#Watch live: Russian freighter closing in on space station

The International Space Station is set to receive its second cargo shipment in less than 24 hours Friday with the automated linkup of a Russian Progress refueling and resupply freighter.

The Progress MS-05 spaceship is closing in to dock with the space station’s Pirs module at 0834 GMT (3:34 a.m. EST) Friday, two days after blasting off from Kazakhstan on top of a Soyuz rocket.

The radar-guided docking should be completed by the Progress cargo craft’s on-board computer, but cosmonauts inside the space station will be standing by to take manual control if the autopilot runs into trouble.

Friday’s docking will come less than a day after a commercial SpaceX-owned Dragon supply ship arrived at the space station, pulling within range of the research lab’s robotic arm for capture and berthing to the Harmony module on the U.S. section of the complex.

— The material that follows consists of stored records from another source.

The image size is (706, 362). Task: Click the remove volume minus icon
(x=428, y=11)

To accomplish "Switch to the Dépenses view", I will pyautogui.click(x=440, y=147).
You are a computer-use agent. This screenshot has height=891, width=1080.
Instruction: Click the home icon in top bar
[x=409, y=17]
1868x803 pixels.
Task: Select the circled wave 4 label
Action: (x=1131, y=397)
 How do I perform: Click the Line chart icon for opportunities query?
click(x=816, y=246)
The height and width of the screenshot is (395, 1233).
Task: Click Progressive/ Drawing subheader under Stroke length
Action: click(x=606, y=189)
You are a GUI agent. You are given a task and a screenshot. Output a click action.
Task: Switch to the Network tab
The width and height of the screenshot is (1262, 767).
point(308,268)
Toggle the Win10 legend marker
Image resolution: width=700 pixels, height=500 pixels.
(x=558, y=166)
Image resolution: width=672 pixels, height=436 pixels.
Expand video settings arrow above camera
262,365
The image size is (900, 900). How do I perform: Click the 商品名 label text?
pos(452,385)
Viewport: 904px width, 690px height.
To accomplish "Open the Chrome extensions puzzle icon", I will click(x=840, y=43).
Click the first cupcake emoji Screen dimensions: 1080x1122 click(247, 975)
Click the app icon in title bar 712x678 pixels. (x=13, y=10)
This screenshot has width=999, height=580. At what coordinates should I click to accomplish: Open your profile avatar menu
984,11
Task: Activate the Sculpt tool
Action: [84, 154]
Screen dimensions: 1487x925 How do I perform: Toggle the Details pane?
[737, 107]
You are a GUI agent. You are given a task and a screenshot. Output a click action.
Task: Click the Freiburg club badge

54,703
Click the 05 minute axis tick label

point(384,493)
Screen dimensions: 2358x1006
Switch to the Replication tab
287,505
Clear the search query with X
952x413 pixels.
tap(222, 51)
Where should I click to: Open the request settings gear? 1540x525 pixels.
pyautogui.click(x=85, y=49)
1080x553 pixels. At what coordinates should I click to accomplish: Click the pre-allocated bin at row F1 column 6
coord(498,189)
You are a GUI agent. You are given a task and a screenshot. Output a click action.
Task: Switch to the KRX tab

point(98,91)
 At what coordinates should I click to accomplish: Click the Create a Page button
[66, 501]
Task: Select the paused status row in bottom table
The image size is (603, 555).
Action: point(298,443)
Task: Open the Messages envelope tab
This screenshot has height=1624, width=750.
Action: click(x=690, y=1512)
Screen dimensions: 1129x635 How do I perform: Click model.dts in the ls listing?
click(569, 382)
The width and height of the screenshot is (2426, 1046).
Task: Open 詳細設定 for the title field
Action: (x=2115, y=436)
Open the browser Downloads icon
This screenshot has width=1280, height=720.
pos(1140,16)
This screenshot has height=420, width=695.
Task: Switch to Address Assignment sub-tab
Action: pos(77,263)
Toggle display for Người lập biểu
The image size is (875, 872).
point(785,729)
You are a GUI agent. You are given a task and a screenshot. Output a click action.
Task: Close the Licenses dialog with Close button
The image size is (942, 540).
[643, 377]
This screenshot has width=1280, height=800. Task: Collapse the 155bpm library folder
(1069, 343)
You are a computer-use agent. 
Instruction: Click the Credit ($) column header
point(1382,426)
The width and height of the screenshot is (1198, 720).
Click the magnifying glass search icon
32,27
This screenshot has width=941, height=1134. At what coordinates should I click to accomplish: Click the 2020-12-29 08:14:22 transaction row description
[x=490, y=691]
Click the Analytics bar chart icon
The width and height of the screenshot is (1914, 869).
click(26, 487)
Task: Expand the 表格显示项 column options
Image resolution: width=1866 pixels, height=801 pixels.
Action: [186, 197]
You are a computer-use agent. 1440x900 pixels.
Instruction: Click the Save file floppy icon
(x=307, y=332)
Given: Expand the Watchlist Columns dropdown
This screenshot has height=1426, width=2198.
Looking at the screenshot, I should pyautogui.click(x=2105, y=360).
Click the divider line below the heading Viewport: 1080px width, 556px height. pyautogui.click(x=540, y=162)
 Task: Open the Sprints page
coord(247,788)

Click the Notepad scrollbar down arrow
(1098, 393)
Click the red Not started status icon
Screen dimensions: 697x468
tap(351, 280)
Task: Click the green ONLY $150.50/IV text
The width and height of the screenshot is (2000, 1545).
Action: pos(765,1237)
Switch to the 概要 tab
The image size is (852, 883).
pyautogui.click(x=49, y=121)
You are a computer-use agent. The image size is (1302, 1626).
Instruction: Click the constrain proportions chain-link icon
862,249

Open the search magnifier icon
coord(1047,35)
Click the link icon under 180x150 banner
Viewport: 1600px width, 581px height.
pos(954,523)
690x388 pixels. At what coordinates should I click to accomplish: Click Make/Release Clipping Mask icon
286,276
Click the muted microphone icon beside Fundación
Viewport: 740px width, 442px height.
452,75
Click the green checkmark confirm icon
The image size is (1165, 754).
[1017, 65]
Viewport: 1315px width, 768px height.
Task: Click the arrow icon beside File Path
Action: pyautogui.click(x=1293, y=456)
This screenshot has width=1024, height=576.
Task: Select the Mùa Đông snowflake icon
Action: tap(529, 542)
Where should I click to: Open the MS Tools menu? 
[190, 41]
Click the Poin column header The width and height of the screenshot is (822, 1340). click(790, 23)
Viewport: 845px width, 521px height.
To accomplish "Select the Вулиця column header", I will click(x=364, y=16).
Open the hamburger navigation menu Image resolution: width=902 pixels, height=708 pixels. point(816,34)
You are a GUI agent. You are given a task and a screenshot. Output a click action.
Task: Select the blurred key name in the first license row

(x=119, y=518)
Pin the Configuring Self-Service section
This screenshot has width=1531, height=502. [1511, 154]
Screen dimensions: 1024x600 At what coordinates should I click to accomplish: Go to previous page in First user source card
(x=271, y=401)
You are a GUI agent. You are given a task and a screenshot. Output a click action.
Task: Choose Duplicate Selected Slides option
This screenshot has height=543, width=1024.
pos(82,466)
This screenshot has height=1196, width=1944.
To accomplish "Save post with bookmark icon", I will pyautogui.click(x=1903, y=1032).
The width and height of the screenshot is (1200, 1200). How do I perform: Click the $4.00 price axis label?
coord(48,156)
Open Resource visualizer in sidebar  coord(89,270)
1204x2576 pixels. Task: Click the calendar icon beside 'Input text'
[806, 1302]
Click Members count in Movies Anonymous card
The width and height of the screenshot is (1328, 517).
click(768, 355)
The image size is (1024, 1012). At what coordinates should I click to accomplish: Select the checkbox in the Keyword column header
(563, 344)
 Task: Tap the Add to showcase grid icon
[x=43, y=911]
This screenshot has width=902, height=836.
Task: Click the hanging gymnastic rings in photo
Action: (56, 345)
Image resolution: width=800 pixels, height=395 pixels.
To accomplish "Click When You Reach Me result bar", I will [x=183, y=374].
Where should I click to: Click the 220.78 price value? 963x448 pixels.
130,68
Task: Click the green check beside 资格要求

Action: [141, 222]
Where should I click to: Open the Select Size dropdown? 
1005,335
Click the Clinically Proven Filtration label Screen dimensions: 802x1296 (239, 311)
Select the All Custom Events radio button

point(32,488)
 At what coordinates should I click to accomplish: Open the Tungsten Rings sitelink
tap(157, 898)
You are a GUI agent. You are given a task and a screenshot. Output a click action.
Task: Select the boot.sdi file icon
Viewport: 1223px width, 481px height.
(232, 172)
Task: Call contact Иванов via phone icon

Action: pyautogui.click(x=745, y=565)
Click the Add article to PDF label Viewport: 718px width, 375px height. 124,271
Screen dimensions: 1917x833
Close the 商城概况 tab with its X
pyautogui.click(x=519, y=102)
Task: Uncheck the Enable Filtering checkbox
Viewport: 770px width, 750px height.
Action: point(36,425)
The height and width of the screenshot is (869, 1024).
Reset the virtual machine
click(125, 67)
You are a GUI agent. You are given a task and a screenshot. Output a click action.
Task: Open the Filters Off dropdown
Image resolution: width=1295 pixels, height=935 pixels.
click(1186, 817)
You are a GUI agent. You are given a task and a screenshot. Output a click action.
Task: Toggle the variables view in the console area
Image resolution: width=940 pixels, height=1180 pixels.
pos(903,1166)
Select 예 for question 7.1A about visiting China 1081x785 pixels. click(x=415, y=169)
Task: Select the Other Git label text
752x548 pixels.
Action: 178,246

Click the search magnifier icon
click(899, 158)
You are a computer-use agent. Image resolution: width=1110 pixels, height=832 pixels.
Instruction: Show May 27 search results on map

The Russian Progress spacecraft will dock with the Earth-facing Pirs module on the Russian segment, where it is slated to remain until mid-June, when it will depart and burn up in Earth’s atmosphere to dispose of the space station’s trash, making way for the next logistics mission.

The Progress MS-05 mission, known as Progress 66P in the space station’s visiting vehicle manifest, is carrying around 5,820 pounds, or 2,640 kilograms, of cargo and propellant to replenish stocks on the space station.

About 2,903 pounds (1,317 kilograms) of the material is dry cargo — spare parts, food, clothing and experiments — and another 1,940 pounds (880 kilograms) is propellant for refueling of the space station’s fuel tanks.

The mission will also deliver 926 pounds (420 kilograms) of fresh water and about 51 pounds (23 kilograms) of oxygen.